> _What you should do_:
Give again, word for word, every line in the entries below from the line with "Click the frying pan page icon above 요리" up to and including the line with "Task: Click the delete", and no other line.

> _Data supplied_:
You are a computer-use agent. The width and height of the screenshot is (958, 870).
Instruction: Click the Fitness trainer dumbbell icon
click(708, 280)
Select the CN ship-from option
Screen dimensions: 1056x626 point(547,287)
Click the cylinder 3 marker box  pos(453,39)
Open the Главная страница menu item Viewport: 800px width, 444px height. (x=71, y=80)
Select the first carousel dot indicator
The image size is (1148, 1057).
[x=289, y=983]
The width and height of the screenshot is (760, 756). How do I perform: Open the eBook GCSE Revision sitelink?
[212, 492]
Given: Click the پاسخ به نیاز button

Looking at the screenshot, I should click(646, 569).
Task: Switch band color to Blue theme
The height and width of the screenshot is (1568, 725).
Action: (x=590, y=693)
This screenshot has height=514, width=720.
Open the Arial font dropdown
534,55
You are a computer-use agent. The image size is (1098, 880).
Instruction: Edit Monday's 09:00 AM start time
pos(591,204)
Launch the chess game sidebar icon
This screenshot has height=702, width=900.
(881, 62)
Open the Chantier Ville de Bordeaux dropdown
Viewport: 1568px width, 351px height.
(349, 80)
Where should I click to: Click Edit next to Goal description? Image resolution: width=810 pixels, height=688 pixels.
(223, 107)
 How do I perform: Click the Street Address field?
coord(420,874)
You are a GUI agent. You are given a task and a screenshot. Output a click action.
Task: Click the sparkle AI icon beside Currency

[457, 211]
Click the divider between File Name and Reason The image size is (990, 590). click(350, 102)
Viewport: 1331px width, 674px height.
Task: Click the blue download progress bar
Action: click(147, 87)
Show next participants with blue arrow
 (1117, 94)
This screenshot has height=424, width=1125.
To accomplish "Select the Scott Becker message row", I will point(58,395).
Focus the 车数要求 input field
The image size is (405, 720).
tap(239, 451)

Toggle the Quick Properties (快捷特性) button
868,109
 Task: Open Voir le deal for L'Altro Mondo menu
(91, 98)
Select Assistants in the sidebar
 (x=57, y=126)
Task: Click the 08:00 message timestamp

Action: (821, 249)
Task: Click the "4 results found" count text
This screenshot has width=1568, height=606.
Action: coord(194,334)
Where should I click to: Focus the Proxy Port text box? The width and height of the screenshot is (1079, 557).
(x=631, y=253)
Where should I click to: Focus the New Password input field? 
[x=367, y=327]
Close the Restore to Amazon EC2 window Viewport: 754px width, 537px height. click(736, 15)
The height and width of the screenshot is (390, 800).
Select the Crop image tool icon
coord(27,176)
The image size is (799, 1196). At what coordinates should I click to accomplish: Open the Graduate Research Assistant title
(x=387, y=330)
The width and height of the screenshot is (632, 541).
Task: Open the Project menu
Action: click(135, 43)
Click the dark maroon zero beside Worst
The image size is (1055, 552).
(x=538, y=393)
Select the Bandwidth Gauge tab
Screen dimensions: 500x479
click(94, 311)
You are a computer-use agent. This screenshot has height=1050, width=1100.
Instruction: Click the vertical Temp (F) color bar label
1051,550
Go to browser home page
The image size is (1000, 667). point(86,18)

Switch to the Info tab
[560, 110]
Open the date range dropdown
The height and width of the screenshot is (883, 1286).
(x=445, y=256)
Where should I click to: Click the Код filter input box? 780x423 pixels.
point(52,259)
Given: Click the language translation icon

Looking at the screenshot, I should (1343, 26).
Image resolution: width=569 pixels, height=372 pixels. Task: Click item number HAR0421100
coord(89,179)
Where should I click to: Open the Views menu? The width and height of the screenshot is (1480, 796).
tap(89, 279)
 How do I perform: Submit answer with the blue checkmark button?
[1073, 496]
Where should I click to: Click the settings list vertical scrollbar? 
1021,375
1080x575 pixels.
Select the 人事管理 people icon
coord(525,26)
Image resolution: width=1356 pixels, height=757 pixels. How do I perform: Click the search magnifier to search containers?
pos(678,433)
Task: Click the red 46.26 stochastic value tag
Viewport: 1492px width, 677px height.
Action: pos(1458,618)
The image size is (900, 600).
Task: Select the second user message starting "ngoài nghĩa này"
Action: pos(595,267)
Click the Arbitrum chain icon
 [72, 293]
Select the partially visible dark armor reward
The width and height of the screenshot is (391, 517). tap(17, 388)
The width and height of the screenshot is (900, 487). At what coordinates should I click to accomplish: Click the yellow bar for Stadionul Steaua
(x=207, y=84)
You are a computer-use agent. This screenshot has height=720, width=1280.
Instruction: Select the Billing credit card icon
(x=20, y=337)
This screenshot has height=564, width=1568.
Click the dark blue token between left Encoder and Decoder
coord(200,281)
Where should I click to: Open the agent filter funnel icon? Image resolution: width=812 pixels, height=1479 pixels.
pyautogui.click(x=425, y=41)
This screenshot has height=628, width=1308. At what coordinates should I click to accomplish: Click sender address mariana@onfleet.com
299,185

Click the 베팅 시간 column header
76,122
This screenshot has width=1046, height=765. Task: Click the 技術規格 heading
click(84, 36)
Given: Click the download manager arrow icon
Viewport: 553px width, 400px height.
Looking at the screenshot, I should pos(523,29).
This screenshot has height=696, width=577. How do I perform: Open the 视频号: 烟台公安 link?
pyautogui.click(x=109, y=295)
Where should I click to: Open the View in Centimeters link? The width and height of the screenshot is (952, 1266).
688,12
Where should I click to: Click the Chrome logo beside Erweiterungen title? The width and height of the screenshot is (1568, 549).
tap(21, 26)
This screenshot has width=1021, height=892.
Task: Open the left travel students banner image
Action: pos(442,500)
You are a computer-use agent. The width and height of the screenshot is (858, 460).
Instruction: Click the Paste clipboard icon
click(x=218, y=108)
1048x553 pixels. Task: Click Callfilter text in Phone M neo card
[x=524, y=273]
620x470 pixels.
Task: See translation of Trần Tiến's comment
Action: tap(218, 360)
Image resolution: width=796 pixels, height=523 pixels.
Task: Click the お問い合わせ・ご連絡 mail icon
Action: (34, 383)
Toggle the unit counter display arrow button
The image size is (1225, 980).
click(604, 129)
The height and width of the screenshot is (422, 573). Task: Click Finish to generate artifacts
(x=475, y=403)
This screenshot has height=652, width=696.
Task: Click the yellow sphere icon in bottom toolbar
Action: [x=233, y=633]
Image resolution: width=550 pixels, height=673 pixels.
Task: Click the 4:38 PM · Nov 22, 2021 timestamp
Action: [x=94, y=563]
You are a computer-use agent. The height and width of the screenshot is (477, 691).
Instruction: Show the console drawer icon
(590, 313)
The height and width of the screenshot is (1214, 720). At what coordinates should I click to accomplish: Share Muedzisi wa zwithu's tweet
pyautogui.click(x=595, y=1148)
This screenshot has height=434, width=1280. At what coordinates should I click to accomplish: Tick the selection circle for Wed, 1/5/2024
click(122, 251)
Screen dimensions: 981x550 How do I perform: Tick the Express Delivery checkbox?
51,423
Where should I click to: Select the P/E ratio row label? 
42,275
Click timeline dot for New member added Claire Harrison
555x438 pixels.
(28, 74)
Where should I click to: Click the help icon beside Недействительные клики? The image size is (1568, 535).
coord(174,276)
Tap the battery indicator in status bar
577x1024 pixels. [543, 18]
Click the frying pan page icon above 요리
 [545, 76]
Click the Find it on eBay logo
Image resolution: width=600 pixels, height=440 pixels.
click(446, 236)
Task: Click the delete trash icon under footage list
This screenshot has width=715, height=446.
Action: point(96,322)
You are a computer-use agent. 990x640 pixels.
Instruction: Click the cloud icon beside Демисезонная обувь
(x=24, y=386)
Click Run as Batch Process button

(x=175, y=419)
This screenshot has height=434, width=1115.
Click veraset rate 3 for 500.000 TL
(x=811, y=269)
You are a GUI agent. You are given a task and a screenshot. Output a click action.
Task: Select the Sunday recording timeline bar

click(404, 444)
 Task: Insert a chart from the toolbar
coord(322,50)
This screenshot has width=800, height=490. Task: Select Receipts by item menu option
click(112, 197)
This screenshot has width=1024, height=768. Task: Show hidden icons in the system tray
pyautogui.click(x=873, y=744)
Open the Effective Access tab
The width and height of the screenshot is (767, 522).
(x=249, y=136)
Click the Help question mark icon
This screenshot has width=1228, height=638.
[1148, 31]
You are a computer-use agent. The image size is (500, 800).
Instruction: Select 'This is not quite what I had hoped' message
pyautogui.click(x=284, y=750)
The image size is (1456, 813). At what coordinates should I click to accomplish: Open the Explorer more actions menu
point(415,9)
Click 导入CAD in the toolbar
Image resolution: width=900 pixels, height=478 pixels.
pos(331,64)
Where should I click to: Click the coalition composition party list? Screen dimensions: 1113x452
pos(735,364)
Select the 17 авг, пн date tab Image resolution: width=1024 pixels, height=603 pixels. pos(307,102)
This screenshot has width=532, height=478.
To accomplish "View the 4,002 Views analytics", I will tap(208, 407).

> _Written reply_:
Click the frying pan page icon above 요리
 [545, 76]
Click the Find it on eBay logo
Image resolution: width=600 pixels, height=440 pixels.
click(446, 236)
Task: Click the delete trash icon under footage list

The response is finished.